#### WHAT IS ASKED
Output verbatim the lines of the material beginning with the line containing "Where should I click to: Click" and continuing through the line containing "pyautogui.click(x=1161, y=361)".

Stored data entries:
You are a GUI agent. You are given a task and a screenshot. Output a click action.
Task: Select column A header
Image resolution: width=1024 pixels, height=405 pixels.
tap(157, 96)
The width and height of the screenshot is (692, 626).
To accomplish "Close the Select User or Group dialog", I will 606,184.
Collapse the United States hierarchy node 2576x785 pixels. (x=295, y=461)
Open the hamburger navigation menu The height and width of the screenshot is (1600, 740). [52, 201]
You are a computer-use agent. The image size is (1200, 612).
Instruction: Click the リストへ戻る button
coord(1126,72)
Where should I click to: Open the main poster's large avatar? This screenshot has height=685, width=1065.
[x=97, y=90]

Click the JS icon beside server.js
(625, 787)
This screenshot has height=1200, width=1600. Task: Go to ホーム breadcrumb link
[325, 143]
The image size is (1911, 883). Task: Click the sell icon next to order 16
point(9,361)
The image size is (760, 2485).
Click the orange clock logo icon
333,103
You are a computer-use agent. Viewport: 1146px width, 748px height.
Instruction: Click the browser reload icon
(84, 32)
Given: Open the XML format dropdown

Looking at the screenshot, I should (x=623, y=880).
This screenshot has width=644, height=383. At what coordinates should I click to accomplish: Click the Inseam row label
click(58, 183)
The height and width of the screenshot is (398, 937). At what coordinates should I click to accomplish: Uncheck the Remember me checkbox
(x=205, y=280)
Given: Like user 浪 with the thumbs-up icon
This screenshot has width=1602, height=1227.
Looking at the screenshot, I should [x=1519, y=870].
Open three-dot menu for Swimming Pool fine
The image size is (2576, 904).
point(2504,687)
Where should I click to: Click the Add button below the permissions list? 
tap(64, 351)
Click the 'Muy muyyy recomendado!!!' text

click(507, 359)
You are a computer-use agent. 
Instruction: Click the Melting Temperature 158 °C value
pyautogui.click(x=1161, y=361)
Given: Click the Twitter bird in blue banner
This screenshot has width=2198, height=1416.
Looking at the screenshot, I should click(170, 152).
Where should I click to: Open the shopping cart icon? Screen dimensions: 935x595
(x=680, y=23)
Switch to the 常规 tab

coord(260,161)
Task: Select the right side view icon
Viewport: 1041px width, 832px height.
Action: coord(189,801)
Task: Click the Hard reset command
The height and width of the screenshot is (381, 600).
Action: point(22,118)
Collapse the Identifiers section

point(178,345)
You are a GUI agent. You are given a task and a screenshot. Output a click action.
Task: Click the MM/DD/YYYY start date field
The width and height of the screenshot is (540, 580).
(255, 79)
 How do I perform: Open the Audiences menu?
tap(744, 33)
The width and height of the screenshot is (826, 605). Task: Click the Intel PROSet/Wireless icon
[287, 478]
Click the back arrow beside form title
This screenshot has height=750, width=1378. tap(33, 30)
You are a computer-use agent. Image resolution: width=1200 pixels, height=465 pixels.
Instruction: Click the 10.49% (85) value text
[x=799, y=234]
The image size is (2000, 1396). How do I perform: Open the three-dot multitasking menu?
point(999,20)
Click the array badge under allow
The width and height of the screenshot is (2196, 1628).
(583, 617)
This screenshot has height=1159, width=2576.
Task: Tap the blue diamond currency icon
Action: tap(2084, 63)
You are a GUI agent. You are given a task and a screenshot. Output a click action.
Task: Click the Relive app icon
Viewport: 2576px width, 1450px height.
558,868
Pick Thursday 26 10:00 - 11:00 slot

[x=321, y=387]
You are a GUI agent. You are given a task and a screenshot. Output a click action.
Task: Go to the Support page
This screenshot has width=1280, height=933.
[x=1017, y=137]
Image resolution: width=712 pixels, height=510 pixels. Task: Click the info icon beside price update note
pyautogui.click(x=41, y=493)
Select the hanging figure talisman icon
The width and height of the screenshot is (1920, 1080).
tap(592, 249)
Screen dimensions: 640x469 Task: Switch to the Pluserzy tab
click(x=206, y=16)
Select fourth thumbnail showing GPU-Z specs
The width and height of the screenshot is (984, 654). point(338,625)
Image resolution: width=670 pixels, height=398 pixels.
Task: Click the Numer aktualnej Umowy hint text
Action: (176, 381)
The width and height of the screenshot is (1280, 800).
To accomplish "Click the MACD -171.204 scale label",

#### REPLY TO THE EXERCISE
Where should I click to: Click the Add button below the permissions list? 
tap(64, 351)
Click the 'Muy muyyy recomendado!!!' text

click(507, 359)
You are a computer-use agent. 
Instruction: Click the Melting Temperature 158 °C value
pyautogui.click(x=1161, y=361)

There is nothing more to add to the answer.